• **Assigned task A**
In the article on chemicals in consumer products, how many V.O.C.s did the researchers find that Prop 65 identifies as hazardous to health?
• **Assigned task B**
Please list every product type the article on chemicals in consumer products names as possibly used in workplace settings.
• **Assigned task C**
Carry on the article on chemicals in consumer products from the point where it stops.

• **Source text**
More than 100 types of common consumer products contain at least one, and often multiple, chemicals linked to cancer or reproductive and developmental problems, according to research published Tuesday in the journal Environmental Science & Technology.
Many of the chemicals were found in personal care products, including nail polish, shampoo, lotion and soap. Cleaning products, particularly all-purpose cleaners, laundry detergent and dish soap, also contained numerous chemicals. The largest group of products were those that might be used in workplace settings, such as factories or construction sites, and included adhesives, degreasers, lubricants and sealants.
To compile the list of potentially hazardous products, researchers from the Silent Spring Institute and the University of California, Berkeley, cross-referenced two databases maintained by the state of California. The first was the California Air Resources Board’s list of products sold in the state that release volatile organic compounds, or V.O.C.s, which are chemicals that easily transform into gas and are released into the air. The second was a list of chemicals flagged as being carcinogens or reproductive and developmental toxicants by Proposition 65, California’s Safe Drinking Water and Toxic Enforcement Act.
Comparing the two databases, the researchers found 33 V.O.C.s that were identified by Prop 65 as being hazardous to health. The chemicals were listed as ingredients in 105 different consumer product categories.
“The thing that jumped out to us was just really the extent of the exposures,” said Kristin Knox, a staff scientist at the Silent Spring Institute who led the research. “People can be exposed to the same chemical in a whole bunch of different products.” Some products also contain many different chemicals.

• **Information shown**
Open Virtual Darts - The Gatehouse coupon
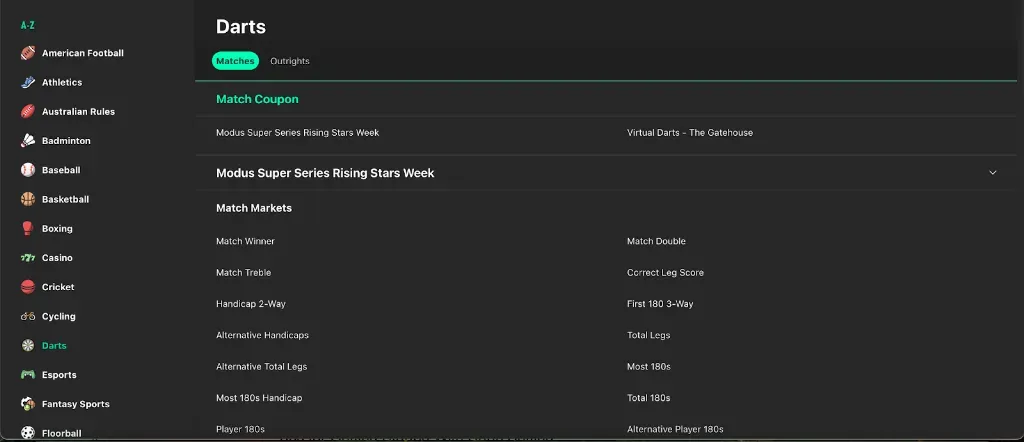This screenshot has width=1024, height=442. (689, 133)
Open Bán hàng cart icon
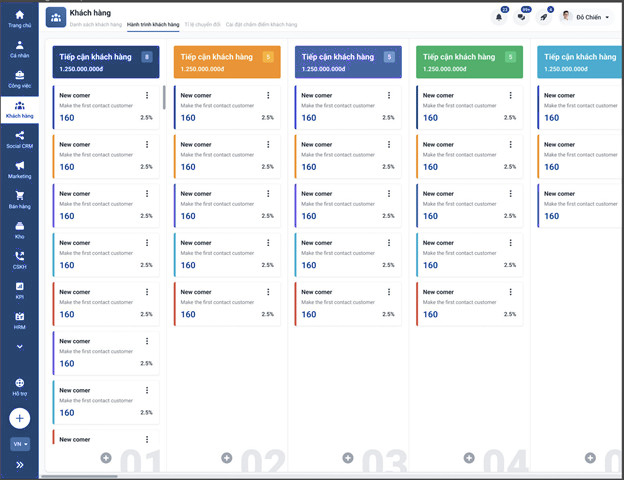 coord(19,199)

• **Response A**
33

• **Response B**
Adhesives, degreasers, lubricants, sealants

• **Response C**
Kurunthachalam Kannan, a research professor at NYU Langone Health who studies human exposure to toxic substances and was not involved in the study, said the results didn’t surprise him. “These volatile organic compounds are there in almost every product that we use: the consumer products, personal care products, cosmetics,” he said.
The researchers also identified 11 of the chemicals and 30 of the product categories “as immediate targets for regulatory restriction or manufacturer redesign.” About two-thirds of the products were personal care or cleaning products people used at home. Many of them were also used by professional cleaners, auto mechanics, construction workers or employees in hair and nail salons, who are potentially exposed to higher levels of the chemicals than the average consumer.
Workers often have very little power “to control the products that they use in the workplace and what they’re exposed to,” said Dr. Megan Schwarzman, a physician and environmental health scientist at the U.C. Berkeley School of Public Health, and a co-author of the paper. As a result, she said, regulatory action is needed to protect employees from these chemicals.
According to the researchers, one of the most concerning chemicals identified was diethanolamine, or DEA, which is classified as a possible carcinogen by the International Agency for Research on Cancer and is banned from use in cosmetics in Canada and the European Union. DEA was listed as an ingredient in 40 items, including soaps, lotions, hair products and household cleaners.
The preservative formaldehyde was also at the top of the list. It is a known carcinogen, is also prohibited in cosmetics in the European Union and was found in 17 product categories. Formaldehyde has been the focus of several studies evaluating the air quality of nail salons. (While many consumer products are not required to list their ingredients, personal care products must, so diethanolamine and formaldehyde will both appear on those labels.)
The fact that these chemicals are released into the air makes them especially concerning, Dr. Knox said. “If you’re using a product that has a lot of V.O.C.s in it, it’s not just that you might be smearing that product on your body, but also it’s being released into the air.” As a result, she said, other people in your home, like young children, can be exposed even if they’re not using the product.
Children and pregnant women are especially vulnerable to these chemicals. “During the intrauterine time period, the developing organism is far more sensitive to the effect of chemical exposure than we are as adults,” Dr. Schwarzman said. “So the same level of, say, solvent exposure causes very different effects when that exposure occurs prenatally than when it does as an adult.”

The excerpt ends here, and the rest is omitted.